Hunter Walk. Leads product team at YouTube.
Tom Conrad. Product engineering at Pandora.
Garrett Camp. Cofounder of Stumble Upon.
Lior Ron from Google’s Hotpot project. Works on local recommendation engine.
Liz Gannes, journalist, moderating.
Conrad: Pandora has 8 billion thumbs up/thumbs down data, completely contextualized.
Walk says that YouTube knows a lot about where their videos are embedded. Talks about could personally review videos, or use algorithm to analyze videos, but they are also look at what the top blogs/sites are pulling from YouTube to understand what videos are popular with whom.
Walk: About 50% of searches on YouTube are “broad,” meaning the person is looking for an experience, not a particular video. Google has to figure out what the best videos are to help someone understand/experience a topic. It’s very different from trying to answer a question, like we think of in traditional search.
Camp: We want to get away from 10 blue links. We want to be surprised, have serendipitous experience.
Conrad: Looking at most common starting points a couple of years ago. One of top ones was called Christmas. The station was seeded with an indie rock band called Christmas. Oops. So then they started playing the station to see what happened, and it was playing all holiday music. The crowd had very quickly weeded out the data error by thumbing down the band on the holiday station.
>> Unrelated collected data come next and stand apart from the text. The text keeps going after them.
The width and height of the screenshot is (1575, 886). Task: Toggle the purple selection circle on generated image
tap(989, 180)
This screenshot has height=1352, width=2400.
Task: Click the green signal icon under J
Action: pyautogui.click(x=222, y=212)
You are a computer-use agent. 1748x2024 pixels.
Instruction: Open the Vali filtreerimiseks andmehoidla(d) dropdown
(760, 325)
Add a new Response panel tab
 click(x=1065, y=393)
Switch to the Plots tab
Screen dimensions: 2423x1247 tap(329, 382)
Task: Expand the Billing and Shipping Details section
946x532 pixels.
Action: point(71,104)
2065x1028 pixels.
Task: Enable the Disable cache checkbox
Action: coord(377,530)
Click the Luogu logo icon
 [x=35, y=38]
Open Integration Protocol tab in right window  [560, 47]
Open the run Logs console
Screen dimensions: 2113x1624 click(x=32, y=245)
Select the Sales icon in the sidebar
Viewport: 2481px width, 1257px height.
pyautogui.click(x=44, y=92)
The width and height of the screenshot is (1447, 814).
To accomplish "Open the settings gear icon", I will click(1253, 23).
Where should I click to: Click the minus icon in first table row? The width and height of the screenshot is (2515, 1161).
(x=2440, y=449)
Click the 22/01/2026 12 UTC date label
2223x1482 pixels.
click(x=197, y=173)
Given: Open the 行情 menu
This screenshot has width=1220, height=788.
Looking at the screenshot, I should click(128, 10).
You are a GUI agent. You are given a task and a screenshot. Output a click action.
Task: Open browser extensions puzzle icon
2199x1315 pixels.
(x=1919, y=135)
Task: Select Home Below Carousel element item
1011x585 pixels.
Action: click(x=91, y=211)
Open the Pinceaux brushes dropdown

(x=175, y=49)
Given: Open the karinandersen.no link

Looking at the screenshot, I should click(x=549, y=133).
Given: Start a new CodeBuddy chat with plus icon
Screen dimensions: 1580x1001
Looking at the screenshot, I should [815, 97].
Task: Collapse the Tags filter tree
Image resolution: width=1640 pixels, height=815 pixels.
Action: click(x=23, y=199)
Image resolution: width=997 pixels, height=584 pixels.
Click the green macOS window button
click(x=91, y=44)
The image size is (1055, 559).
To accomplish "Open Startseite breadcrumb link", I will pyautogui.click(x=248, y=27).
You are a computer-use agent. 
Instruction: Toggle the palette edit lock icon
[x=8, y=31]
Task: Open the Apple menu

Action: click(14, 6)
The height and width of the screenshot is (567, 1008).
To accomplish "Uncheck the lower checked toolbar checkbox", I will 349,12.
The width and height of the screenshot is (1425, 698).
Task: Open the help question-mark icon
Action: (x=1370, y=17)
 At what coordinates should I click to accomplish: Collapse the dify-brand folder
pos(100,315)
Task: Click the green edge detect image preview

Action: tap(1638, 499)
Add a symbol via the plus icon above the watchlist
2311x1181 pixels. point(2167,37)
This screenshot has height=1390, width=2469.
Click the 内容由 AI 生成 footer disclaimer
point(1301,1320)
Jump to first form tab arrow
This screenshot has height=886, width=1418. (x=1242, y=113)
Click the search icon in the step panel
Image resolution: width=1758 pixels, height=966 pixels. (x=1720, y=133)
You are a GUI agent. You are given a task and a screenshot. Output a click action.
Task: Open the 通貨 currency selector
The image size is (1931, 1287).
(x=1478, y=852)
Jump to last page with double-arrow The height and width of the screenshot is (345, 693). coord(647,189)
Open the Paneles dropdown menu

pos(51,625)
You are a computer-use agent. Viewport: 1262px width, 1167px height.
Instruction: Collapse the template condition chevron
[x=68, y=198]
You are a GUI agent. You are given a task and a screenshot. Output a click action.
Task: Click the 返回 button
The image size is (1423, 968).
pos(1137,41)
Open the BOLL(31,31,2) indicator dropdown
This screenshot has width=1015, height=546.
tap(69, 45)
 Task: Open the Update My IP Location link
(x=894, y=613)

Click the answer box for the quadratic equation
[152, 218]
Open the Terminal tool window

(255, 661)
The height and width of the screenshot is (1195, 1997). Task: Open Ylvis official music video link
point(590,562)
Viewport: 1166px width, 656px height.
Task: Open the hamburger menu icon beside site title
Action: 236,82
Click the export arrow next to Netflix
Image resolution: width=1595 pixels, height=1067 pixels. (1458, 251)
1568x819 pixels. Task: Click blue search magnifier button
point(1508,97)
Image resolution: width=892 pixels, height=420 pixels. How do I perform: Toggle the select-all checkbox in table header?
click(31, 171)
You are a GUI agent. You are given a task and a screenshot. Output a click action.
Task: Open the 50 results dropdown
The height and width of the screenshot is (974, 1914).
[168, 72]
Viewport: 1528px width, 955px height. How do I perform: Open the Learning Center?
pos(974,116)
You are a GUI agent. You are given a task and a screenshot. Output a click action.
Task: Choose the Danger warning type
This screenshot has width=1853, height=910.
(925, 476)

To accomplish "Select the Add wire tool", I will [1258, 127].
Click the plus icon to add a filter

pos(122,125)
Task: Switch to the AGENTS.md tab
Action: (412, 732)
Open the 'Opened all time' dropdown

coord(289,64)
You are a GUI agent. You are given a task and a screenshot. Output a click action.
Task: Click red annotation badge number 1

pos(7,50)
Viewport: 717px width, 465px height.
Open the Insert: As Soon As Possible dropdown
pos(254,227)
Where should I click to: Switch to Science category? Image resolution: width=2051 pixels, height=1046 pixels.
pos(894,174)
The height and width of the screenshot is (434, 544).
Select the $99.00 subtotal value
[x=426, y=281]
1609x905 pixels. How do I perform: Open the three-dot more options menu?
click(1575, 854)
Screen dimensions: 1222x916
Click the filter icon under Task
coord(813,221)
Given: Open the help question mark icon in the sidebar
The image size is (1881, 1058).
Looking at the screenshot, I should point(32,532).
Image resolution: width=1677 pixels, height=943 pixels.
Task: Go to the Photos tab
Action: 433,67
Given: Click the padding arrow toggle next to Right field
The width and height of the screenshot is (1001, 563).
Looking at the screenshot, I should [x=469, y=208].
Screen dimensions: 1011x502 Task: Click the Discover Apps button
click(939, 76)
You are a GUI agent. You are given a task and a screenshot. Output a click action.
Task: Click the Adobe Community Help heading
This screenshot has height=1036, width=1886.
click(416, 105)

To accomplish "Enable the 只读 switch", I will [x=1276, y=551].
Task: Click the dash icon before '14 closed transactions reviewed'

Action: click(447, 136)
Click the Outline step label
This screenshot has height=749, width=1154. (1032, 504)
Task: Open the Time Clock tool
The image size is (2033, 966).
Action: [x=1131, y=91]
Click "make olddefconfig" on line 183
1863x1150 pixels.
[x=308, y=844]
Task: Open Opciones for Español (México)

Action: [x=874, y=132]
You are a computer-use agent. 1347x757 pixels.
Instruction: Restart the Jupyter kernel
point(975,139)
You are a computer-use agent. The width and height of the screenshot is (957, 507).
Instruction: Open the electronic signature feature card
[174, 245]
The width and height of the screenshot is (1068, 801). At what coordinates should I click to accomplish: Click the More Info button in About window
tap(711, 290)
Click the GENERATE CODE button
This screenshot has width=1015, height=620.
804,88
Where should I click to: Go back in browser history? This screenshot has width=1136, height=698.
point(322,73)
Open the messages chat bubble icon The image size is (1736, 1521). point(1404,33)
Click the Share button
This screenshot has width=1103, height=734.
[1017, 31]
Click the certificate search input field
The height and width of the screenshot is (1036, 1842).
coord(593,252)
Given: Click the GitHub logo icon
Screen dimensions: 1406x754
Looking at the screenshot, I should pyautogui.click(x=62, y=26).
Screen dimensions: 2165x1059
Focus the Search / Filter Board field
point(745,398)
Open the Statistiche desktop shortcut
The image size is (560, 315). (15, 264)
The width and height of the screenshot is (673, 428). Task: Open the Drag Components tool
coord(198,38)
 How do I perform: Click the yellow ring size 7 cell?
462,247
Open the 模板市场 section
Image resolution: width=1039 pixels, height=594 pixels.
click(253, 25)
Walk shares story of a teenager who told them that she wanted to know what her friends hadn’t watched yet on YouTube, so she knew what to share. It’s a hard problem, but they want to figure out what’s not yet spreading, but will.
Camp: StumbleUpon tests new, non-socially-recommended stuff in streams to figure out this kind of question. When you’re just looking at the social graph, you’re in a closed loop.
Ron: Social is really important in recommendations because of the trust factor. Getting a friend recommendation still beats the site telling you, hey “other people like you” like this.
Walk: Early on, they just trusted what the uploader said about what the video is. Now, they use a lot of technology to understand a piece of content. What does perfect metadata look like? What’s everything I COULD know about it? And then the challenge is, you take all that data to try to create an experience, not just spit out data.
Walk: One of biggest changes in perceived search relevance was when they started showing context for recommendations. Immediately, people thought recommendations were more relevant. And two, if the recommendation was wrong, they blamed themselves, not YouTube.
Conrad: Pandora has broken out of the PC into mobile and now car implementations. The difference in environment between listening at work via headphones to listening in the car with the whole family and lots of people making the music decisions is very complex.
Camp: StumbleUpon is often a free-time application, so their new mobile app [6mo old] is doing well.
Ron: Interesting patterns in how people are following people for recommendations. Some people follow only celebrities, for instance.
Camp: For analytics, they look at thumbs up/thumbs down, length of time on resource, comparing time to type of resource. SU has an 80-85% thumbs up rate.
Walk: You have to be careful with analytics. You don’t want to introduce features that push up your positive stats to the detriment of user experience.
Conrad: They religiously test all changes to the algorithms now, after making several changes in early days that “everyone” agreed would be great, that instead tanked numbers.
Ron: Recommendation is very vertical-oriented. The required data is so specific that it’s hard to have a general recommendation engine.
Camp: Also, UI affects what kind of data you get a lot, so that’s part of why people build the engines themselves.
Ron: We’re not living in a world yet where we’re bombarded by awesome recommendations and we have to tune them. Part of the problem right now is getting coverage for everywhere.
Camp: We do a combination of social and similarity in your recommendation list.